I don't like how you have to explain how to solve 49x=0 but not how to simplify (x+7)^7-x^7-7^7. Here's how I would have done it. Being able to cancel out the x^7 and constant terms is too good, so I would expand the polynomial. Don't want the coefficients blowing up? Substitute x=7t and the problem reduces to (t+1)^7=t^7-1. After the expansion, subtraction, and division by 7, we get t^6+3t^5+5t^4+5t^3+3t^2+t. Factor out the t, and factor the rest by grouping terms with the same coefficients. t^5+1+3t(t^3+1)+5t^2(t+1)=(t+1)(t^4-t^3+t^2-t+1+3t^3-3t^2+3t+5t^2)=(t+1)(t^4+2t^3+3t^2+2t+1)=(t+1)(t^2+t+1)^2. Solve for t, multiply by 7 to get x.

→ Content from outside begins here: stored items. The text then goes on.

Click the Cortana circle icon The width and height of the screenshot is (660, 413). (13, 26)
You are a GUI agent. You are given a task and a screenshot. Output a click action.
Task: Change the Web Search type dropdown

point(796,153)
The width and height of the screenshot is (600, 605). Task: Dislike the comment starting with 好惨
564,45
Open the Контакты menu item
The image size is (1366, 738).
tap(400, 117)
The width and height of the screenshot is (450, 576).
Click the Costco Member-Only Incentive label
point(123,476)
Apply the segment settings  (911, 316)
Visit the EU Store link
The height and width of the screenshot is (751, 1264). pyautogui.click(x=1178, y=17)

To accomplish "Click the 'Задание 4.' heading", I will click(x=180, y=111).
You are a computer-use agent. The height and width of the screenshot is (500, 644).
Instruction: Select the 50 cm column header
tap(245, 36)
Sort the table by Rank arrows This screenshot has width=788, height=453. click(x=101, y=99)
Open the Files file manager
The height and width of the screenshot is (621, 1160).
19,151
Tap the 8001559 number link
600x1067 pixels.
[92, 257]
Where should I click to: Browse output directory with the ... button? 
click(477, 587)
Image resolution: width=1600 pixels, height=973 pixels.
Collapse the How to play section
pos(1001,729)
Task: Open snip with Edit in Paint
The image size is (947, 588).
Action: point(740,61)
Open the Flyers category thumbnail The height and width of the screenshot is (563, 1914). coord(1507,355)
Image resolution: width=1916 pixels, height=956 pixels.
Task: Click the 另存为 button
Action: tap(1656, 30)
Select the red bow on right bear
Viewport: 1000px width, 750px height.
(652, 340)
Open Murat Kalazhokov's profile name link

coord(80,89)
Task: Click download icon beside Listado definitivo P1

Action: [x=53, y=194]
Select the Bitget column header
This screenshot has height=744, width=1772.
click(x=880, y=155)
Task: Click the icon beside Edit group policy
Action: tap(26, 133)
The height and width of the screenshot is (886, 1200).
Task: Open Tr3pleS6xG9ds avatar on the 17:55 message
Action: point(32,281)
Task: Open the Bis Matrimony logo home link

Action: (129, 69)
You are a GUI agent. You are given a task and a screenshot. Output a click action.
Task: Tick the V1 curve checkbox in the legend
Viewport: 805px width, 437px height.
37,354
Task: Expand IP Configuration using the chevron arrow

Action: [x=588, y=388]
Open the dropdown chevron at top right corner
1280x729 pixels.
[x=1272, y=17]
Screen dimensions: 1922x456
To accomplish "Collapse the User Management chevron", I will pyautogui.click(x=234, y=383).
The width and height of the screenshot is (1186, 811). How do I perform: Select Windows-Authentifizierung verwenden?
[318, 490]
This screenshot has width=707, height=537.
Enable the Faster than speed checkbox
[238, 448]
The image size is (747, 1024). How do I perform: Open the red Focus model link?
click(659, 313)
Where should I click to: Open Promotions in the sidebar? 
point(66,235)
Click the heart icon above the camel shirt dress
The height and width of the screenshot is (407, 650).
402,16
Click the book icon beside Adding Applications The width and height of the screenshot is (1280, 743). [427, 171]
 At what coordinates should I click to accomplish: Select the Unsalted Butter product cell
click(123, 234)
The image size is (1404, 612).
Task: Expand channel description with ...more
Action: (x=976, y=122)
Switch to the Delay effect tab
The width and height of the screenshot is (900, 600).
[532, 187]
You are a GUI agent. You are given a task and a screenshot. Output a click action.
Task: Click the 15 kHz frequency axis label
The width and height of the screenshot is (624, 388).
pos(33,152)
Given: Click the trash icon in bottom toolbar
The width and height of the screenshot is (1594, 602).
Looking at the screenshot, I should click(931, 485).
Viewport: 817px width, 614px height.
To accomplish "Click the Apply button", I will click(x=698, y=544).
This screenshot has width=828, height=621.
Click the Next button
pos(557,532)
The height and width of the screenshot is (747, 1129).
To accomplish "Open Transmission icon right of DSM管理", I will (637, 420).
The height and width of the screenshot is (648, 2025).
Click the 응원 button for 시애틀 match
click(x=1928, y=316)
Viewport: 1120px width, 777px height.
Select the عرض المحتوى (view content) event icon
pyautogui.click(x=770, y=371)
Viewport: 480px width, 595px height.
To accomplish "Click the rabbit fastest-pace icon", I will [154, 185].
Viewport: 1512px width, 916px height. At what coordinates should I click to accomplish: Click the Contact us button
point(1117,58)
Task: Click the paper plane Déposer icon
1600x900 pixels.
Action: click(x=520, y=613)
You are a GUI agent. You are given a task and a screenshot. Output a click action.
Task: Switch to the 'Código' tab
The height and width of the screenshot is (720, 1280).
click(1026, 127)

Its true for all x in Z/7Z

I actually got the first and last term thing right, I just didnt know how to get the numbers in the middle lol

Amazing

Would your experience solving this septic equation qualify you to repair our nasty, leaky, smelly septic tank? Nice job on choosing a relatively obscure term like septic as it could possibly enhance Search Engine Optimization(SEO), resulting in more page views from wordsmiths!

Septic ?

I wouldve just said by fermas last theorem x can only be equal to 0

isn't that equation more simple using pascal triangle ?

Tús es o cara. Thank you

Fermat conjectures

At the very end you say that 49 - 4(49) is negative 3 but it's negative 3(49) aka 147

A septic equation turned into a sextic equation..... I never thought that algebra so "dirty".

It is easy to guess the two solutions x= 0, x = -7 , but one has to show that these are the only real solutions.

The 7th root is ∞.

x = 0 ez

put some TCP on it !!!😅😃

I have a septic infection 😂

why only six answers? shouldn't there be seven?

Believe it or not, I have made a summation for this exact problem but for all n not just 7

Couldnt you just 7th root the entire equation and have all the exponents cancel out?

(x+7)^7=x^7+7^7 (0+7)^7=0^7+7^7 7^7=7^77=7 x=0

septic… hm… 😂

To me its clear at the start that x must be less than 1.

X=0

multiplicity solution at end has been repeated

x=0

0

Don’t do it like this just brute force it and then synthetic Devine it Trust me man trust me

Medical person me reads “septic” 🤒

( x + 7 )^7 - ( x^7 + 7^7 ) = 0 49 x ( x + 7 )( x^2 + 7 x + 49 )^2 = 0 x = { 0 , - 7 , 7 w , 7 w^2 } x^3 - 1 = ( x - 1 )( x^2 + x + 1 ) = 0 x = { 1 , w , w^2 } , w € C , w^3 = 1 😊🤪👍👋

Mei muslman hon hindu nhi hon

Do me a favour: Don't call the non-real solutions 'imaginary'! They are called 'complex', ok. Nevertheless, the 'number' i ist called the 'imaginary entity'. Furthermore, there are 'imaginary numbers'. These are complex numbers without a real part or having zero as real part respectivly.